A médica Adriana Melo tem 45 anos e trabalha
há 16 no setor de medicina fetal do Isea, a principal maternidade pública de
Campina Grande. Entre outubro e novembro do ano passado, compartilhou a
angústia de duas pacientes grávidas de bebês que nasceriam com microcefalia. A
ela a medicina deve o estabelecimento da relação entre o vírus zika e a má
formação do cérebro de milhares de crianças. Não é pouca coisa, nem foi fácil.
Desde agosto, médicos do Nordeste quebravam a
cabeça para saber o que estava acontecendo, e a rede pública de Pernambuco
alertou para a suspeita da conexão entre o vírus e a anomalia nos bebês.
Adriana Melo suspeitou que se estava diante de um novo padrão de microcefalia:
“Eu nunca tinha visto casos de destruição do cérebro dos fetos com tamanha
virulência”.
Havia uma pista: todas as pacientes tiveram
manchas vermelhas na pele e coceiras durante as primeiras semanas da gravidez.
Quando a doutora Adriana começou sua caminhada, havia no mundo apenas a
suspeita da relação entre casos de microcefalia e o zika. O vírus se tornara
epidêmico na Polinésia em 2014. No Brasil, sabia-se apenas que o número de
bebês que nasciam com essa anomalia vinha aumentando, sobretudo no Nordeste. O
zika era visto ainda como uma modalidade branda de dengue.

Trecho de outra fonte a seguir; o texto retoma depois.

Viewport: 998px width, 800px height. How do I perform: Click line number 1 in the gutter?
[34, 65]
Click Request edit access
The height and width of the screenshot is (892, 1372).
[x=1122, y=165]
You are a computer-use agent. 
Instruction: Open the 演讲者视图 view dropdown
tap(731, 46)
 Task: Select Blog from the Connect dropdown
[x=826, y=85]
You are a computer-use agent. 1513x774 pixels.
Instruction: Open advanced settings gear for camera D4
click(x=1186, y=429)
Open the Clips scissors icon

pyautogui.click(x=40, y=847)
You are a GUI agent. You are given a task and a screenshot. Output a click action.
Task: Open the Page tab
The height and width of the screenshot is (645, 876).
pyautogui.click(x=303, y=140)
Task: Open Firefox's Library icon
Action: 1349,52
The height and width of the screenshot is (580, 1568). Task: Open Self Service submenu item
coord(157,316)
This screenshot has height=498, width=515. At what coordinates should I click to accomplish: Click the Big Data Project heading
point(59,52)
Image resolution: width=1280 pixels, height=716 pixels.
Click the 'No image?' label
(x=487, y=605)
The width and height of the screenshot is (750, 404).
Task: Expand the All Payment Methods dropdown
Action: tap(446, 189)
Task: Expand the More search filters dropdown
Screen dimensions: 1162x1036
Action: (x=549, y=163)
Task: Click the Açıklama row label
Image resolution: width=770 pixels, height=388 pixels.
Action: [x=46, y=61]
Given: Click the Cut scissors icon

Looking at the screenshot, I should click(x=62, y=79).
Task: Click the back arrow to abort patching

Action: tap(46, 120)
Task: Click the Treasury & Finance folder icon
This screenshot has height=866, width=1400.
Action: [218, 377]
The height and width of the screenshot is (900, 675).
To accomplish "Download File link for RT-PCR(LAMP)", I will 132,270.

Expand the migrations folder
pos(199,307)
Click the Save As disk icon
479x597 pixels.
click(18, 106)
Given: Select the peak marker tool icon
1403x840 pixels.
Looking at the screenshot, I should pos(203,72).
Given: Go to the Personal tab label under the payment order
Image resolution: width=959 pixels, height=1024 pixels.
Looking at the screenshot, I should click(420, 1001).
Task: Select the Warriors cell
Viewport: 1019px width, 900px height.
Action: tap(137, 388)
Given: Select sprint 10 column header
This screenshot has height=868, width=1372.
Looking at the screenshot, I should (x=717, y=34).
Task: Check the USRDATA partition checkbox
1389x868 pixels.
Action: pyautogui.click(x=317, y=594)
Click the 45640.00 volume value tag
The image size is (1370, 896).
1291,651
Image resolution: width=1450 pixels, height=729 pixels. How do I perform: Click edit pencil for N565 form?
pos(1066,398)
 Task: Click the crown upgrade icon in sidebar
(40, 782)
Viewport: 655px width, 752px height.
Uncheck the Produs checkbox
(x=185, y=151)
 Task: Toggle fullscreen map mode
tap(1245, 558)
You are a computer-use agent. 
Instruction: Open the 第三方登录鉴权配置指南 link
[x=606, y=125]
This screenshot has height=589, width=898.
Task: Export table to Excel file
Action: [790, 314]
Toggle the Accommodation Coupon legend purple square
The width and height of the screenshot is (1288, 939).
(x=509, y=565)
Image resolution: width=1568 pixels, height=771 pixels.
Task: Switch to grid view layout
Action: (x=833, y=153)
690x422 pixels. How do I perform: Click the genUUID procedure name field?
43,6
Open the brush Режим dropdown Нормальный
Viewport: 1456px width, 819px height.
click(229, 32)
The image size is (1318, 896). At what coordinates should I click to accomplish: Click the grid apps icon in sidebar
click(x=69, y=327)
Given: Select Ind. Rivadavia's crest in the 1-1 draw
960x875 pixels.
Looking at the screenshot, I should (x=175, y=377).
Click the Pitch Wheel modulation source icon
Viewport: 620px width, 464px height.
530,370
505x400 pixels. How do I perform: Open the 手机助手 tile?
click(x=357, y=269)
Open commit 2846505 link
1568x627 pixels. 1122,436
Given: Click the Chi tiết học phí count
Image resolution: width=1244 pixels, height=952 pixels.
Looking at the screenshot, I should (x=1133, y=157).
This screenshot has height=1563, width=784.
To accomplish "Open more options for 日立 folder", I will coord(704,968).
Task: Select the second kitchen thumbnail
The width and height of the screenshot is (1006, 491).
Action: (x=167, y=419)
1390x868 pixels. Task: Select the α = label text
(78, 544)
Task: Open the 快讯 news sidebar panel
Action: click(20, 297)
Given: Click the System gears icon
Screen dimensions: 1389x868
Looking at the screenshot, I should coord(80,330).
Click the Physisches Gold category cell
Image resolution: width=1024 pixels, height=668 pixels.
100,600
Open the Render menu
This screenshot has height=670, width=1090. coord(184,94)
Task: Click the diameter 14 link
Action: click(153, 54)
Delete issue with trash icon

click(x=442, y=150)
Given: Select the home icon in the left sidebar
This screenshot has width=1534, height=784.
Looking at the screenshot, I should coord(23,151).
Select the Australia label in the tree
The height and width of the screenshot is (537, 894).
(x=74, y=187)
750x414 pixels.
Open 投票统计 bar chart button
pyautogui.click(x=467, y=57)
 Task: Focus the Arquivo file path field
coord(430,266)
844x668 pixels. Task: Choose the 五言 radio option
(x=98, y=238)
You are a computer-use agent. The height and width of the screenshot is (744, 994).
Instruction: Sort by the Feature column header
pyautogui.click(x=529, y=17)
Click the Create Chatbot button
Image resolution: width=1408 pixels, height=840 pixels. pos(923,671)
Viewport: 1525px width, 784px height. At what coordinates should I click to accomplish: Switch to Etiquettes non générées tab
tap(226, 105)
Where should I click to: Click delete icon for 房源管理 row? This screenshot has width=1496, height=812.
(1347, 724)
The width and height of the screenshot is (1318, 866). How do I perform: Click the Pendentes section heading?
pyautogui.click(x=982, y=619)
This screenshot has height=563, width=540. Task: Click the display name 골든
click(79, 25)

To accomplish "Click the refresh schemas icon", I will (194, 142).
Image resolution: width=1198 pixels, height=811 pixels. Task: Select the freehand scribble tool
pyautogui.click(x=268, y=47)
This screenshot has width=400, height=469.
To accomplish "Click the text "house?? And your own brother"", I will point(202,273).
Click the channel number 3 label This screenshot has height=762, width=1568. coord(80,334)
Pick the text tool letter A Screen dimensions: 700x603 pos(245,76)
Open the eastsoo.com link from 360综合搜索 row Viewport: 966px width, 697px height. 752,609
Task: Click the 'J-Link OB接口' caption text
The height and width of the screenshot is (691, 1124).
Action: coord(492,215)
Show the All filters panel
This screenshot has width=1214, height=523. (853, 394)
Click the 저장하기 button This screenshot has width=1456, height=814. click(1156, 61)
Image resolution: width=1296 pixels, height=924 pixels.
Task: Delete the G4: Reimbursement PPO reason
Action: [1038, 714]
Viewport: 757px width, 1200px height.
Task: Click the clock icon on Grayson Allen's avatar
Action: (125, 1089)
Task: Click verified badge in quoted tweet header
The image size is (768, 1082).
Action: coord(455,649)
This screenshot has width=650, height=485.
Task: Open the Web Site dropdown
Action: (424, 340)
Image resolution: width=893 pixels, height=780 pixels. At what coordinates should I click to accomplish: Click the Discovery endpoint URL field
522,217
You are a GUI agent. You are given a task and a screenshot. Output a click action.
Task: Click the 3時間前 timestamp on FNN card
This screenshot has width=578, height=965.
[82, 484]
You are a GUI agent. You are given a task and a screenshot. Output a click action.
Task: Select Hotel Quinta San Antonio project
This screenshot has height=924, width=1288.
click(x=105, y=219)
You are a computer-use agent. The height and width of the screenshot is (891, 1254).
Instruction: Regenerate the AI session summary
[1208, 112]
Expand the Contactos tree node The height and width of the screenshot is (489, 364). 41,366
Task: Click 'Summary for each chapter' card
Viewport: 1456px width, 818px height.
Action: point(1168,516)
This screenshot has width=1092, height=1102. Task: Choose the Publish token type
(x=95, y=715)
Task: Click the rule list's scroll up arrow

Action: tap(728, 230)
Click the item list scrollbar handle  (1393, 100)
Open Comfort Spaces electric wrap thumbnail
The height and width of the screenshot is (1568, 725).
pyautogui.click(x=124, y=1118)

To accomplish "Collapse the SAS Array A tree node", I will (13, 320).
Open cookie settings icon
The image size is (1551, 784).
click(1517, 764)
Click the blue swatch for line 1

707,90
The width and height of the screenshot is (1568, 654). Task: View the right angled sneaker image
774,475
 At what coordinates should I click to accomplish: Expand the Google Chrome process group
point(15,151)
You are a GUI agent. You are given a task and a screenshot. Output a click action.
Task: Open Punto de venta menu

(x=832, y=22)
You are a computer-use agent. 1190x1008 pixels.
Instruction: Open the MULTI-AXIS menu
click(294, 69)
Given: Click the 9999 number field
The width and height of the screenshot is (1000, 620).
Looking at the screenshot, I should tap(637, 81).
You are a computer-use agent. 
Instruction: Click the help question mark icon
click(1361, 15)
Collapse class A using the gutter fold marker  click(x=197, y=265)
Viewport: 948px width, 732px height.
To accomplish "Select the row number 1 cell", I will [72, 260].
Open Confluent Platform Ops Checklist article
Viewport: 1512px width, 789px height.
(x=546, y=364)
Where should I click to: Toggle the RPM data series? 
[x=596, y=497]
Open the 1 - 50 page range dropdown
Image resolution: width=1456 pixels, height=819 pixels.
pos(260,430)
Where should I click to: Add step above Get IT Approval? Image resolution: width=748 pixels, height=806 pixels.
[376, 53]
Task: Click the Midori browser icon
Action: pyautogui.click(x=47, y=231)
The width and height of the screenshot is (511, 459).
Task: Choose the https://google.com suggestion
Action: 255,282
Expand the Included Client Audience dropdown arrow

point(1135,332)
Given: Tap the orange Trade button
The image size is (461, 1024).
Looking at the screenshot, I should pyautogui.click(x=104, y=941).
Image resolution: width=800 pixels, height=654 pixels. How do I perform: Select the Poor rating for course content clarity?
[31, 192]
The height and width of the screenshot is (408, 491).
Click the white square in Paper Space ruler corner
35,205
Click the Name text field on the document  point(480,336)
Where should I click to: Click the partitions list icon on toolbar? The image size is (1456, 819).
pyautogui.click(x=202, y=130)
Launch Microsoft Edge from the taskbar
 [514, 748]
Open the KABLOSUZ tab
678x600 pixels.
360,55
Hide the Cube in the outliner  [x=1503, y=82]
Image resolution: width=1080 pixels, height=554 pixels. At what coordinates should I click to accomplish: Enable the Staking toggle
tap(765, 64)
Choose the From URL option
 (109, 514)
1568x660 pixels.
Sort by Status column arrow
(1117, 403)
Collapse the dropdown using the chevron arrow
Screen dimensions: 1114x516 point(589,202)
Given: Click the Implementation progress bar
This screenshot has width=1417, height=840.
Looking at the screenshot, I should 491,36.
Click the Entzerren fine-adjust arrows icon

O governo da Paraíba custeou a viagem das
duas mulheres para serem examinadas em São Paulo, e em novembro, por iniciativa
de Adriana Melo, a Fiocruz recebeu material colhido nas pacientes. Em poucos
dias, bateu o martelo. Duas semanas depois, o Ministério da Saúde decretou uma
emergência sanitária. Haviam-se passado três meses desde o aparecimento das
primeiras suspeitas.
O sistema de vigilância epidemiológica
nacional dormiu no ponto. Nada de novo. Quando Oswaldo Cruz, baseado em
pesquisas americanas feitas em Cuba, quis combater a febre amarela atacando o
Aedes aegypti, a burocracia da Saúde e alguns marqueses da medicina duvidaram
dele. A febre era coisa do clima, logo, culpa do Padre Eterno. No caso da
doutora Adriana Melo sucedia algo semelhante. Ela dizia algo novo, o zika tinha
relação com casos de microcefalia, portanto o problema estaria no maldito do
mosquito, nada a ver com a alimentação da mãe ou até mesmo com consumo de
drogas.
Apesar da tonitruância da decretação de
emergência (sem que se saiba o que isso significa na vida real), o Ministério
da Saúde procura tranquilizar a população: nem todas as mulheres que tiveram
zika terão bebês microcéfalos, assim como nem todos os Aedes aegypti que andam
por aí transmitem zika. Tudo bem, mas em 2014 o Brasil teve 147 casos de
microcefalia. Admita-se que esse número esteja contaminado por uma
subnotificação, Fique-se com o dobro, seriam 294. Em apenas quatro meses, os
casos suspeitos já chegaram a 3.893. Segundo a Fiocruz, os registros poderão
chegar a 16 mil neste ano. A última desgraça envolvendo mulheres grávidas
deu-se no século passado, quando gestantes que tomaram o remédio talidomida
pariram bebês defeituosos. Em todo o mundo, afetou 10 mil nascituros num
período de cerca de cinco anos.
Dentro do Plano Nacional de Enfrentamento à
Microcefalia, o Ministério da Saúde baixou uma Diretriz para Estimulação
Precoce para crianças que nascem com microcefalia. Ele relaciona-se com o Plano
Viver Sem Limite e com a Rede de Cuidados à Pessoa com Deficiência, que por sua
vez são contemporâneos do Programa de Aceleração do Crescimento. Fica combinado
assim.
A doutora Adriana tem doutorado pela Unicamp,
seu salário é de R$ 3.800 mensais por 20 horas de trabalho semanais. Com
bonificações de produtividade pode chegar a R$ 6 mil. Mantém uma clínica
privada onde ganha mais trabalhando menos. A maternidade do Isea só atende pelo
SUS (sem segunda porta), e na equipe de medicina fetal há quatro médicos. Desde
que ela saiu por aí para confirmar a relação entre o zika e a microcefalia,
recebeu críticas, muxoxos e silêncios. Ajuda, só da prefeitura da cidade e do
fabricante de equipamentos Samsung, que doou um aparelho de ultrassonografia à
maternidade. A rede pública de Campina Grande (680 mil habitantes) não tem
máquina de ressonância magnética. Quando lhe perguntam o que precisa para
facilitar seu serviço no Isea, responde: “Recursos para pesquisas”.